Source extract ▸
......

Western Oregon, are you down in the valley, or up in the hills?

We did this back in 2009. 3 bedroom septic cost 6400, well 165 feet- 16k, electric, over 7k and I did most of it.

Contact your electrical utility for their new service booklet. it'll tell you what they do and how much, stay away from moving high voltage, it is shockingly expensive.

If you are down in the valley, you will have silty soil, and you could google videos on drilling your own well. if you are on a hill, that will be less likely.

Septic costs are best contained by having a simple gravity system. That means low water table, draining soils, and placing everything downhill from home site. This is a simple plumbing system. There is no reason you can't do it yourself if you want to put in the time.

Depending on how hands on you are, and how much clearing work you need to do, you may want to think about buying your own backhoe, and doing everything yourself. Or not.

......

Data to use ▸
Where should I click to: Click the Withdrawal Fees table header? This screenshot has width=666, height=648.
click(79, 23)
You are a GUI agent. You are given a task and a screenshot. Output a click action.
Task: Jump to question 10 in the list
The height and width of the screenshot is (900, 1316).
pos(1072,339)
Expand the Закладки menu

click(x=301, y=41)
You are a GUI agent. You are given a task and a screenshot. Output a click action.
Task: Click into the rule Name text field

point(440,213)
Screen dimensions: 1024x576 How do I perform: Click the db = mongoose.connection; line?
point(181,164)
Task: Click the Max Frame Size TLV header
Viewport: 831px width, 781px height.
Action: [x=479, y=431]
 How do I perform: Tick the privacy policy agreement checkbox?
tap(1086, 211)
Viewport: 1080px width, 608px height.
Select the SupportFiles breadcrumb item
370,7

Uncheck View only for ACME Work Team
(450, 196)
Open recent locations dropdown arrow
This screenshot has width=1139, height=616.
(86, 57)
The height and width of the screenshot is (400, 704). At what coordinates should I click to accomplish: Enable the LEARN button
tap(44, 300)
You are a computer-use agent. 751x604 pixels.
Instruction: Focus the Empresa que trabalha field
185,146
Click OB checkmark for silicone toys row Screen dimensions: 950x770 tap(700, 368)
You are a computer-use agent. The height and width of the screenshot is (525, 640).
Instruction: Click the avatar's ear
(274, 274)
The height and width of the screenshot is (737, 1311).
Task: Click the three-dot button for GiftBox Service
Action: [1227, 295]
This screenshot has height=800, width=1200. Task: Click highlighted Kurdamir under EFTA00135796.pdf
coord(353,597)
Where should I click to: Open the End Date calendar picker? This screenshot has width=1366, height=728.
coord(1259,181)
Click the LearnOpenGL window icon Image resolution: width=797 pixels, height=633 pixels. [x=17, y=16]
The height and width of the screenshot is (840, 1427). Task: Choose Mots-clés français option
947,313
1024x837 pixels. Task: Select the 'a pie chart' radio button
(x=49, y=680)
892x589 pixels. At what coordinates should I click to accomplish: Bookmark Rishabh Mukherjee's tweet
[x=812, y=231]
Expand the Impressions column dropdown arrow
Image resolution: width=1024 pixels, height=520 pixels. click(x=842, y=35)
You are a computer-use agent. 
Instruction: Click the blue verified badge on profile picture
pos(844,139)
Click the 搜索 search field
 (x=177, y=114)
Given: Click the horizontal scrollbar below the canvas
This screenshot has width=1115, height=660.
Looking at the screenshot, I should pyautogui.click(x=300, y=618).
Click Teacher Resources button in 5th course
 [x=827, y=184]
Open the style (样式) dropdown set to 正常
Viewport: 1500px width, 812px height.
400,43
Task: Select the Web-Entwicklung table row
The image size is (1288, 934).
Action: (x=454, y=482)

......

Exercise set ▸
a: Quote the records word for word, from the line containing "1024x837 pixels. Task: Select" up to and including the line containing "(x=177, y=114)".
b: Please continue the forum post about rural building costs from where it stops.
The forum post about rural building costs and the records are separate material.

Exercise answers ▸
a:
1024x837 pixels. Task: Select the 'a pie chart' radio button
(x=49, y=680)
892x589 pixels. At what coordinates should I click to accomplish: Bookmark Rishabh Mukherjee's tweet
[x=812, y=231]
Expand the Impressions column dropdown arrow
Image resolution: width=1024 pixels, height=520 pixels. click(x=842, y=35)
You are a computer-use agent. 
Instruction: Click the blue verified badge on profile picture
pos(844,139)
Click the 搜索 search field
 (x=177, y=114)

b:
Good luck, I'll try to answer what I can.


----------



## Pokletu

riggerjack said:


> Depending on how hands on you are, and how much clearing work you need to do, you may want to think about buying your own backhoe, and doing everything yourself. Or not.
> 
> Good luck, I'll try to answer what I can.


That's the route I'm going, Jack. Once the land's paid, I have in mind to put a tractor/loader/backhoe on the land; I think I can find one for under 11,000. A chainsaw and that, I hope, will get me started.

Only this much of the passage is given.